Please transcribe exactly, and only, the lines of the data below between the line holding "Task: Click the 14.069 maximum legend value" and the line holding "The image size is (809, 607).", inclusive.

## Given information
====================

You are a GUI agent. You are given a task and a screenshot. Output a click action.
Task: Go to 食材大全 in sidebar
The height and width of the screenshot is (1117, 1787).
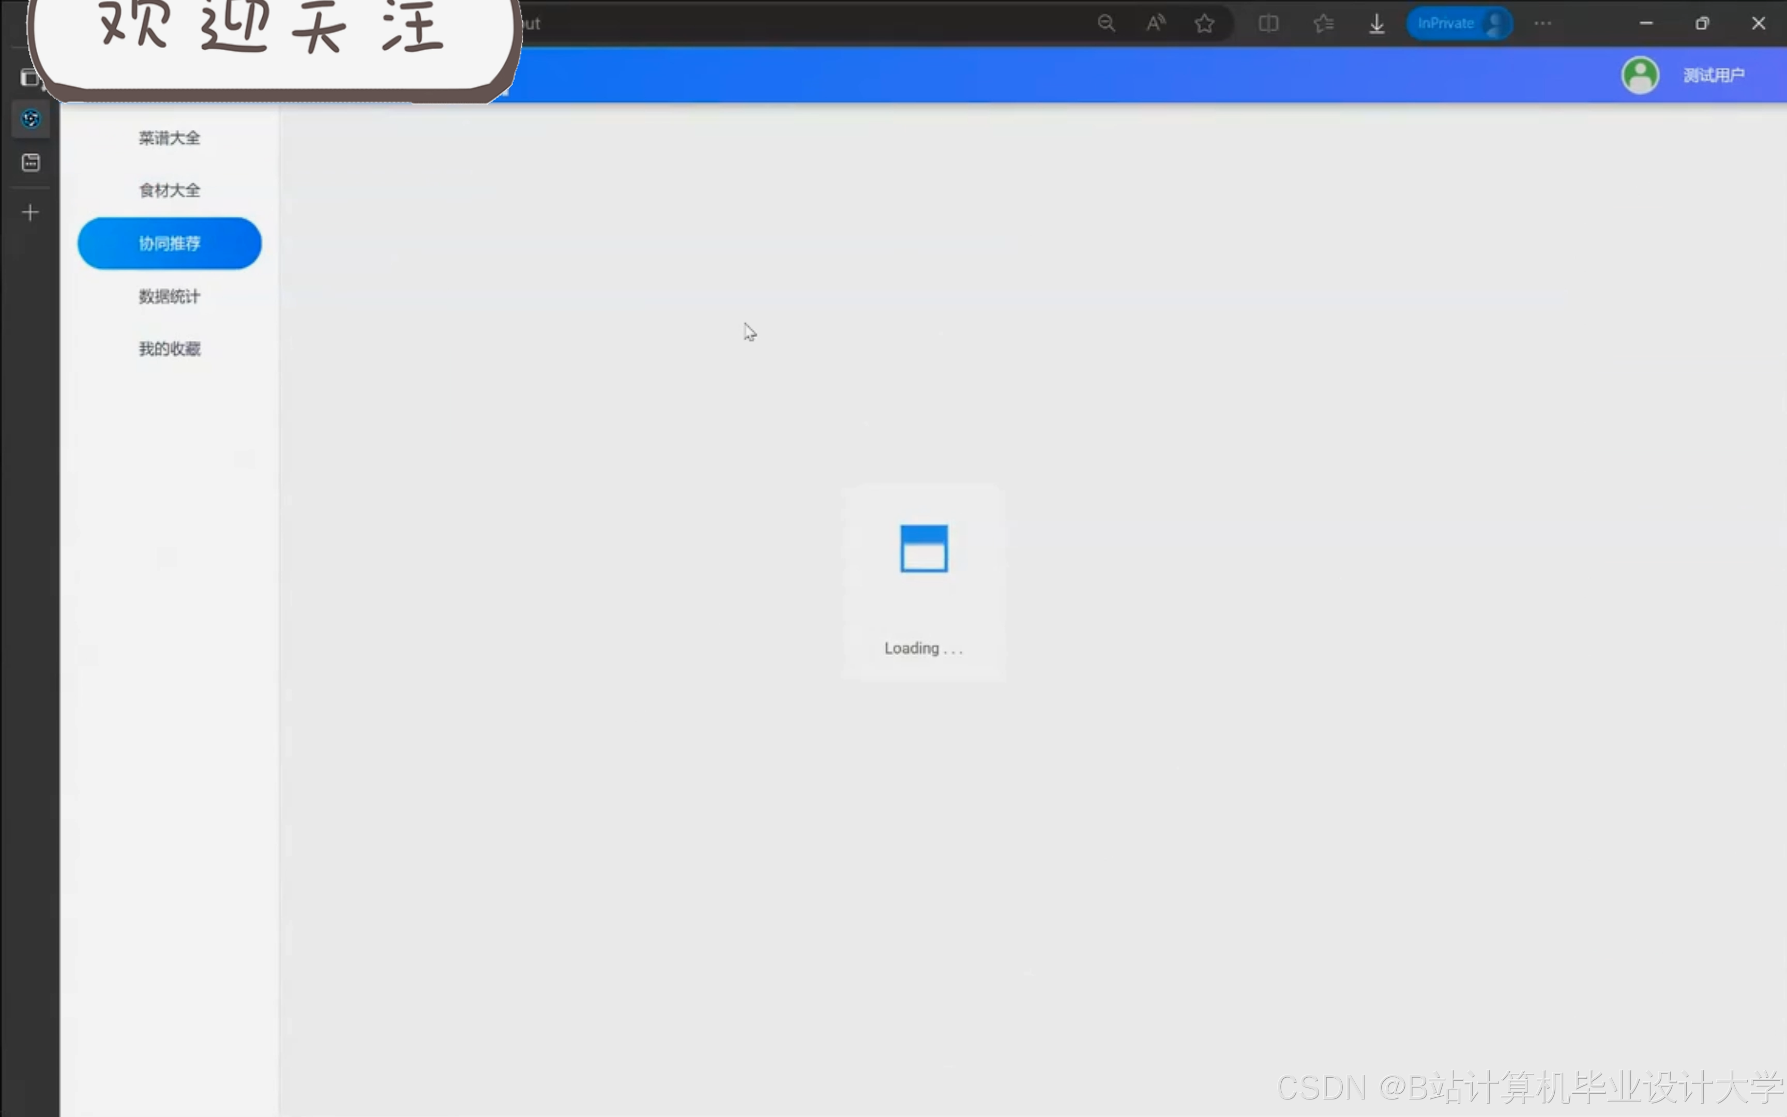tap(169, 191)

====================

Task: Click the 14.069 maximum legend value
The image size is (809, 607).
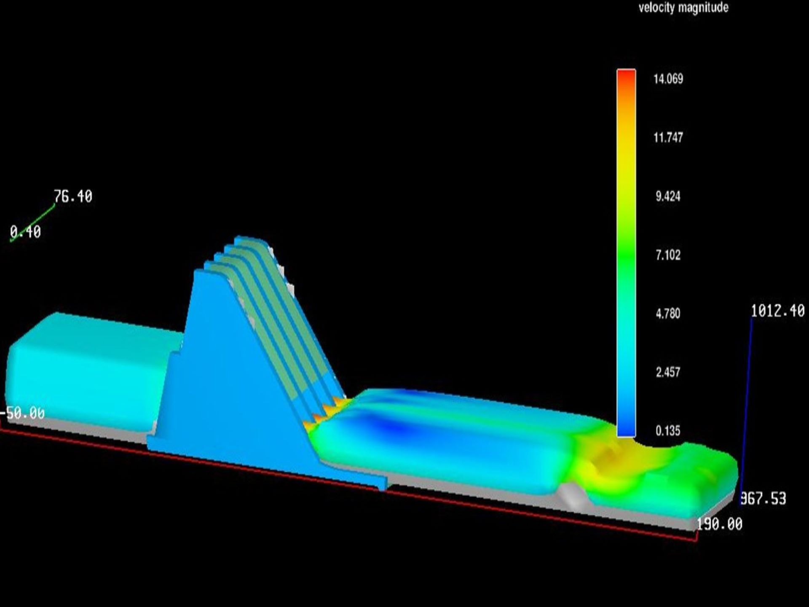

====================

## Answer for the task
Task: Click the 14.069 maximum legend value
The image size is (809, 607).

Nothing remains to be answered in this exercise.